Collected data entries
○ ○ ○

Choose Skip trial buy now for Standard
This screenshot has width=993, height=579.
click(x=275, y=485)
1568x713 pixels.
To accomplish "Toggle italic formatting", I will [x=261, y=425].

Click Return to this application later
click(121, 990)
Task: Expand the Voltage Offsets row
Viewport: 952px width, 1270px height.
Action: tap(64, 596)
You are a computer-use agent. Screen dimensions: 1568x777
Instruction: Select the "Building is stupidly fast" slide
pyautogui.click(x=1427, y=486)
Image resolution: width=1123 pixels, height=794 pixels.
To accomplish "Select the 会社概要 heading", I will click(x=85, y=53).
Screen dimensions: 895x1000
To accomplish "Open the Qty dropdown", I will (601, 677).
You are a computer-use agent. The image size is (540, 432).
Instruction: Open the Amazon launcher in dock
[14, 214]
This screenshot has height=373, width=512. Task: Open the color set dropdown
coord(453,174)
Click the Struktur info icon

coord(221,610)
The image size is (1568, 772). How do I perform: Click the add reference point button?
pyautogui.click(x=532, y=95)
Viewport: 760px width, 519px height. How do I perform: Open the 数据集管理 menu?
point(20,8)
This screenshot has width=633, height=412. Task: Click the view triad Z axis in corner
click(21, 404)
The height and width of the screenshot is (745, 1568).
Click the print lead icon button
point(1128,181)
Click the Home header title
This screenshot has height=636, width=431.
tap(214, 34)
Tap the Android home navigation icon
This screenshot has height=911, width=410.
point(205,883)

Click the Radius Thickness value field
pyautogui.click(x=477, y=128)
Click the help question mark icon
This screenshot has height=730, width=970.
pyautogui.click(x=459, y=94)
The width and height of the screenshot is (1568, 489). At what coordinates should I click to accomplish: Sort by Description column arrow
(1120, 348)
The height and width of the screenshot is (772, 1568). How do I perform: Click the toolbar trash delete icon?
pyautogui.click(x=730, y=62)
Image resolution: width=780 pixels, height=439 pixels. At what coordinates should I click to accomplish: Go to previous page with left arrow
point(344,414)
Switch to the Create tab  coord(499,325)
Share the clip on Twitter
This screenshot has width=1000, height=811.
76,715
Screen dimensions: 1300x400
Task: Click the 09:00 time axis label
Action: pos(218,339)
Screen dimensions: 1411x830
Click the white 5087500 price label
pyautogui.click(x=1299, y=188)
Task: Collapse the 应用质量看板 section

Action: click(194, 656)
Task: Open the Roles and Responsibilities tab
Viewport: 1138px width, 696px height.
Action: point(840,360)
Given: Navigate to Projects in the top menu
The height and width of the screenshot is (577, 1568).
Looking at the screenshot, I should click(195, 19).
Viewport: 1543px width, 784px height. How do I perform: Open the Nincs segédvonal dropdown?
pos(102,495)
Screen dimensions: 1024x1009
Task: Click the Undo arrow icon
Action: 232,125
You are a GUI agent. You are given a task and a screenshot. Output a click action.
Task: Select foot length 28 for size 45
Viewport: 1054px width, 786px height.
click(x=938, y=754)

○ ○ ○

Retype all of the entries. Keep each one exactly as written.

Choose Skip trial buy now for Standard
This screenshot has width=993, height=579.
click(x=275, y=485)
1568x713 pixels.
To accomplish "Toggle italic formatting", I will [x=261, y=425].

Click Return to this application later
click(121, 990)
Task: Expand the Voltage Offsets row
Viewport: 952px width, 1270px height.
Action: tap(64, 596)
You are a computer-use agent. Screen dimensions: 1568x777
Instruction: Select the "Building is stupidly fast" slide
pyautogui.click(x=1427, y=486)
Image resolution: width=1123 pixels, height=794 pixels.
To accomplish "Select the 会社概要 heading", I will click(x=85, y=53).
Screen dimensions: 895x1000
To accomplish "Open the Qty dropdown", I will (601, 677).
You are a computer-use agent. The image size is (540, 432).
Instruction: Open the Amazon launcher in dock
[14, 214]
This screenshot has height=373, width=512. Task: Open the color set dropdown
coord(453,174)
Click the Struktur info icon

coord(221,610)
The image size is (1568, 772). How do I perform: Click the add reference point button?
pyautogui.click(x=532, y=95)
Viewport: 760px width, 519px height. How do I perform: Open the 数据集管理 menu?
point(20,8)
This screenshot has width=633, height=412. Task: Click the view triad Z axis in corner
click(21, 404)
The height and width of the screenshot is (745, 1568).
Click the print lead icon button
point(1128,181)
Click the Home header title
This screenshot has height=636, width=431.
tap(214, 34)
Tap the Android home navigation icon
This screenshot has height=911, width=410.
point(205,883)

Click the Radius Thickness value field
pyautogui.click(x=477, y=128)
Click the help question mark icon
This screenshot has height=730, width=970.
pyautogui.click(x=459, y=94)
The width and height of the screenshot is (1568, 489). At what coordinates should I click to accomplish: Sort by Description column arrow
(1120, 348)
The height and width of the screenshot is (772, 1568). How do I perform: Click the toolbar trash delete icon?
pyautogui.click(x=730, y=62)
Image resolution: width=780 pixels, height=439 pixels. At what coordinates should I click to accomplish: Go to previous page with left arrow
point(344,414)
Switch to the Create tab  coord(499,325)
Share the clip on Twitter
This screenshot has width=1000, height=811.
76,715
Screen dimensions: 1300x400
Task: Click the 09:00 time axis label
Action: pos(218,339)
Screen dimensions: 1411x830
Click the white 5087500 price label
pyautogui.click(x=1299, y=188)
Task: Collapse the 应用质量看板 section

Action: click(194, 656)
Task: Open the Roles and Responsibilities tab
Viewport: 1138px width, 696px height.
Action: point(840,360)
Given: Navigate to Projects in the top menu
The height and width of the screenshot is (577, 1568).
Looking at the screenshot, I should click(195, 19).
Viewport: 1543px width, 784px height. How do I perform: Open the Nincs segédvonal dropdown?
pos(102,495)
Screen dimensions: 1024x1009
Task: Click the Undo arrow icon
Action: 232,125
You are a GUI agent. You are given a task and a screenshot. Output a click action.
Task: Select foot length 28 for size 45
Viewport: 1054px width, 786px height.
click(x=938, y=754)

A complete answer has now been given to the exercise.